Digital assistants powered by AI can help frontline health workers deliver timely information to pregnant people and new parents, including personalized messages about antenatal visits, warning signs, and infant feeding. When integrated with electronic health records, these systems can alert providers when patients miss appointments or when risk factors suggest the need for more frequent monitoring.

In Rwanda, an AI algorithm used data from routine prenatal visits to predict which pregnancies were most likely to result in adverse outcomes. When applied, this could help nurses and midwives prioritize specific patients for follow-up care, reducing their workload and improving outcomes. Similarly, AI-supported triage tools can help differentiate normal from high-risk deliveries, ensuring that women are routed to the most appropriate facility for their pregnancy.

Postnatal care may offer the most immediate opportunity to improve outcomes. Many deaths among mothers and newborns occur in the weeks immediately after birth. AI-powered mobile apps or voice-based tools can help monitor symptoms, guide self-care, and prompt clinic visits when needed.

AI can help expand reach and reduce inequity in chronic disease care

While screening for hypertension, diabetes, and cancer is primarily carried out by clinics and hospitals, public health agencies often organize mass screening events, promulgate guidelines, and work to connect underserved populations to care. AI can help improve the efficiency and equity of these efforts.

Algorithms can analyze electronic health records and insurance claims to identify people who are overdue for screening. AI tools can also support mobile screening units by rapidly interpreting test results and flagging high-risk individuals for follow-up. In India, researchers developed a smartphone-based retinal scanner paired with an AI system that screens for diabetic retinopathy, allowing trained technicians, not ophthalmologists, to provide service in rural areas.

For cancer screening, AI can support interpretation of mammograms, Pap smears, or stool-based tests. Chatbots, phone-based reminders, and predictive risk models can help ensure that people complete initial testing and follow through with diagnostic evaluation and treatment.
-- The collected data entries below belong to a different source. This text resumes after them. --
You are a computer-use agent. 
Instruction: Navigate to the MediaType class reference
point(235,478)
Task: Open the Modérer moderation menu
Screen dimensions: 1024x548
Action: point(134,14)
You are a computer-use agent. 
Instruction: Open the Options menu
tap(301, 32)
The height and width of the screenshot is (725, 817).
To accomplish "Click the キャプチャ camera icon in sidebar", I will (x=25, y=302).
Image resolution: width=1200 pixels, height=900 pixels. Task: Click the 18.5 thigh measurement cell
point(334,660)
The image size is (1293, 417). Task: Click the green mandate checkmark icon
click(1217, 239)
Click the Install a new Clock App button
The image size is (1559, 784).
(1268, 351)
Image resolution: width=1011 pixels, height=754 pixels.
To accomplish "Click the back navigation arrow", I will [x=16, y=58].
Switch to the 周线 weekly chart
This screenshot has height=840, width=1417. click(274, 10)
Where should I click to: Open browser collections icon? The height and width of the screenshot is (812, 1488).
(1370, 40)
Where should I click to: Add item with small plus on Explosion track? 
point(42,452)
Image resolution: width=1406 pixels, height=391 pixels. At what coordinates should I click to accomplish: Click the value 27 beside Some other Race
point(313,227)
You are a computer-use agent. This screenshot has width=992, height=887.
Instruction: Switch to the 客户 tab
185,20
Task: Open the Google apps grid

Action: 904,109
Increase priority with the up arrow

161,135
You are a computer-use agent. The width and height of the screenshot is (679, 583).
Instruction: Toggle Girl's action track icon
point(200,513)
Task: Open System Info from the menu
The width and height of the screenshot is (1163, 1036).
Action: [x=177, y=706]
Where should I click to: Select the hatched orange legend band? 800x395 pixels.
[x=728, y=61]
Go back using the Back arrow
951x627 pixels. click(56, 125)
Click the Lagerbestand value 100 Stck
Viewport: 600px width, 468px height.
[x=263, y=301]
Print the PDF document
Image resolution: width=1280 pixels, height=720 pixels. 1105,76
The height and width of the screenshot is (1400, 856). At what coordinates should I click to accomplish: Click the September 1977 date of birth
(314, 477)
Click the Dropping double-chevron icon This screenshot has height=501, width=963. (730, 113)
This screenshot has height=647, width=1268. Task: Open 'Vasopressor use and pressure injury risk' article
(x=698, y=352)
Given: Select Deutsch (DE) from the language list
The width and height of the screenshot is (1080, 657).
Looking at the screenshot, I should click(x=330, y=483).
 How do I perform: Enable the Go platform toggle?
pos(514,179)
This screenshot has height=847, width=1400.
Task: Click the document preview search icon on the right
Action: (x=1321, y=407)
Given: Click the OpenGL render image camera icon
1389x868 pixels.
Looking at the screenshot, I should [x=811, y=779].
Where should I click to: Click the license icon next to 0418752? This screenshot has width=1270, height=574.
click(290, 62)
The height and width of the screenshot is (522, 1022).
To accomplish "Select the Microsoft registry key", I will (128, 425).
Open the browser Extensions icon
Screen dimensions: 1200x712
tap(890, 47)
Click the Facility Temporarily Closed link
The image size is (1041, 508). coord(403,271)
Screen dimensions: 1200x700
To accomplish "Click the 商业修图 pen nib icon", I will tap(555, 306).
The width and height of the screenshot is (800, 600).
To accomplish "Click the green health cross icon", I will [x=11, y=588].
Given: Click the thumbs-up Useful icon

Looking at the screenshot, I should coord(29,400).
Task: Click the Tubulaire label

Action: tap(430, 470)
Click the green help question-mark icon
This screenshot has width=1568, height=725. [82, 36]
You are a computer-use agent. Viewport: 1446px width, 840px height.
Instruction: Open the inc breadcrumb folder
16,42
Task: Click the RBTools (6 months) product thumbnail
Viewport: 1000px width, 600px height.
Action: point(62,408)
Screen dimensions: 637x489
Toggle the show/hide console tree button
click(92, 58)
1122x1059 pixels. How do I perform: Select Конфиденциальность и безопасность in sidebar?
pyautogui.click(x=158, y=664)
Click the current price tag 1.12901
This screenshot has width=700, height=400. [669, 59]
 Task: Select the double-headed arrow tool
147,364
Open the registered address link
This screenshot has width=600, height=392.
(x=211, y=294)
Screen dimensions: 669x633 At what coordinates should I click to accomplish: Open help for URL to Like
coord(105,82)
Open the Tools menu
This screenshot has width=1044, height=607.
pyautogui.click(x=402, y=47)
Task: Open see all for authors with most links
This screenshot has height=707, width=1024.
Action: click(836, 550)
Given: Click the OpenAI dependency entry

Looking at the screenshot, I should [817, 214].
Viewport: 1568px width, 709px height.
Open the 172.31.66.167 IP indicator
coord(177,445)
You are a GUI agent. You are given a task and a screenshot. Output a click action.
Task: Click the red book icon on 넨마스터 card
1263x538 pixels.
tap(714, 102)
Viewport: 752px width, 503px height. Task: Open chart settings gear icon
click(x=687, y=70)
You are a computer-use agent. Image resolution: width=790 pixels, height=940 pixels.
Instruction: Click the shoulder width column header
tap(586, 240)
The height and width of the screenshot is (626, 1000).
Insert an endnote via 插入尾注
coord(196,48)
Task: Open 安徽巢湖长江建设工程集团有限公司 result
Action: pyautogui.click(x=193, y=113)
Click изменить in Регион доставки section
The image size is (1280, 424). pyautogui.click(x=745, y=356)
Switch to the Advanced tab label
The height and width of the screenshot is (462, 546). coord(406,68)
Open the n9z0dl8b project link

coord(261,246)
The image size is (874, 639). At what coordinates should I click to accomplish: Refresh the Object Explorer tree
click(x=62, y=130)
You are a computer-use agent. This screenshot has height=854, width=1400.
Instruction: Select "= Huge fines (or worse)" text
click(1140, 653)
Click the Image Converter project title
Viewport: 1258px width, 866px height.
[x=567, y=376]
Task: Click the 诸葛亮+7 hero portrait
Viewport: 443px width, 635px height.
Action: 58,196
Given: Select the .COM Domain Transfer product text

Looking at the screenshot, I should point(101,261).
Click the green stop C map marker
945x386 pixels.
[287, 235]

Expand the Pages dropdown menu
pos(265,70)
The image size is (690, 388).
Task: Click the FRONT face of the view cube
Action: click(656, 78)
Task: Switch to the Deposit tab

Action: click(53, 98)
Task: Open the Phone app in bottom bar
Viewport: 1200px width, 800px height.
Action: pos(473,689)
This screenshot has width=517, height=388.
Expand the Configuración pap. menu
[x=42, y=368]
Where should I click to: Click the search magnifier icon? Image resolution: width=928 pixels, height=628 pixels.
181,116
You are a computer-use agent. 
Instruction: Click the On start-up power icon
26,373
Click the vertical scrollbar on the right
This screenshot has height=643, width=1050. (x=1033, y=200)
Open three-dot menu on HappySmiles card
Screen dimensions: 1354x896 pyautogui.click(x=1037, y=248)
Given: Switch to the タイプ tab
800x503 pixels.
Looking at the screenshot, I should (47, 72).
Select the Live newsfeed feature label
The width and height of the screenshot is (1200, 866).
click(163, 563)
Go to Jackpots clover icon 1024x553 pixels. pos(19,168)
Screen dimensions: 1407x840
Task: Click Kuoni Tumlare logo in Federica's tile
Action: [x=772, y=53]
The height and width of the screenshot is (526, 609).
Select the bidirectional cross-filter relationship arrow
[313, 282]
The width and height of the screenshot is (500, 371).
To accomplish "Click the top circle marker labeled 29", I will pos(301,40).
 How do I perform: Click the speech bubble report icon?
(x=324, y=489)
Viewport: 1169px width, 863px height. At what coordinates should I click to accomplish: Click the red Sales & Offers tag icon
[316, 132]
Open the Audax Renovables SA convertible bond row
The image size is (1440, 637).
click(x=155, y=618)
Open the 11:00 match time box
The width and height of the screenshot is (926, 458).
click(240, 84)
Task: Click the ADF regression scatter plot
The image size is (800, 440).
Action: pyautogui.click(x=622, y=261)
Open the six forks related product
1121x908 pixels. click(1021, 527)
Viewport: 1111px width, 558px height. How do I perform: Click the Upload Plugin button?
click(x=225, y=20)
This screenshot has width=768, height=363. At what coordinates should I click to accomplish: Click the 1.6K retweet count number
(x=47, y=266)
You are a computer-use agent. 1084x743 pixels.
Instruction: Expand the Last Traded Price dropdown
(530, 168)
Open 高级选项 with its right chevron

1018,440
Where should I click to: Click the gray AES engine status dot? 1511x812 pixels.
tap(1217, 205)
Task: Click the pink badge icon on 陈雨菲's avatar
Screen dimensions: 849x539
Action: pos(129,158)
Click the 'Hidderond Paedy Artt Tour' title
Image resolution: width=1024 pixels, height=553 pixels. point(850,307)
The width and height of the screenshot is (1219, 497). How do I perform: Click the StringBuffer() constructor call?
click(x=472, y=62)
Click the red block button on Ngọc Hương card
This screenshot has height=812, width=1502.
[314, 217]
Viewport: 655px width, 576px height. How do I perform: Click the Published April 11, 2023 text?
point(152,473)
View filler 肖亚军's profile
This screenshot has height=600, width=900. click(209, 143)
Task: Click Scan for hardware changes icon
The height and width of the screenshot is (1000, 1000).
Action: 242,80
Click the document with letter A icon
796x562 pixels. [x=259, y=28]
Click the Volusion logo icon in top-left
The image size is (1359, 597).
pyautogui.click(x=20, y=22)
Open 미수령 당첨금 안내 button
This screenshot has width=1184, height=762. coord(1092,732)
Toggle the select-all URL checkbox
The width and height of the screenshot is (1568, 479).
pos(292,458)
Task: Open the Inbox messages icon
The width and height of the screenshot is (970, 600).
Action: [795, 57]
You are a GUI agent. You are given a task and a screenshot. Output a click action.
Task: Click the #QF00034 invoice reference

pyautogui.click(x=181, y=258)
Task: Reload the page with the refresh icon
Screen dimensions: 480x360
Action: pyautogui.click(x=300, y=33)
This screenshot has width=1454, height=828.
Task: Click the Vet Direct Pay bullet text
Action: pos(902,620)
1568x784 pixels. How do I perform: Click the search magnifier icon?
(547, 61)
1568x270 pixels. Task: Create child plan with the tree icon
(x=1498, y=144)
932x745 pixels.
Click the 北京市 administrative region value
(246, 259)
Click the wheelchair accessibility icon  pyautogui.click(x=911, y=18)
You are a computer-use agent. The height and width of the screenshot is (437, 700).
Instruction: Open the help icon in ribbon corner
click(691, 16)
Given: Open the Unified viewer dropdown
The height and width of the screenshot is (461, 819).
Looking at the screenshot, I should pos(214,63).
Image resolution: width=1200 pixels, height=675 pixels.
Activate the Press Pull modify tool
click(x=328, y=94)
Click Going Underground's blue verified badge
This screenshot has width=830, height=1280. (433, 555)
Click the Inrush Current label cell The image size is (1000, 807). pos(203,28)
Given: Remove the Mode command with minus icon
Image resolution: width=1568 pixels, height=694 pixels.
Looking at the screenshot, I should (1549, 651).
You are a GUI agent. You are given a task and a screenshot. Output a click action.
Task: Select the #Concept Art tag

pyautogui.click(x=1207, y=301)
AI implementation requires funding, leadership, and oversight

One of the most critical unanswered questions is whether AI applications will improve services and disease control in populations who distrust health institutions or face barriers to care. AI evangelists argue that AI can help health care workers personalize their outreach messages, identify the highest priority persons or populations for intervention, and offload some routine tasks to increase the amount of direct human contact with persons in need of services.

The risks, however, remain substantial. AI in public health raises concerns about data privacy, surveillance, bias, and accountability. Systems trained on incomplete or biased data can reinforce inequities. Tools designed without community input may be rejected by those they aim to serve. And commercial AI systems may be unaffordable for public agencies unless open-source models or shared infrastructure are developed.

Realizing the benefits of AI, while limiting the harms, will require public health agencies to have a combination of funding to modernize data systems, leadership willing to take chances, and ongoing technical, ethical, legal review about patient rights and equitable application.

Dr. Jay K. Varma is a physician and epidemiologist. An expert in the prevention and control of infectious diseases, he has led epidemic responses, developed global and national policies, and implemented large-scale programs that saved hundreds of thousands of lives in Asia, Africa, and the United States.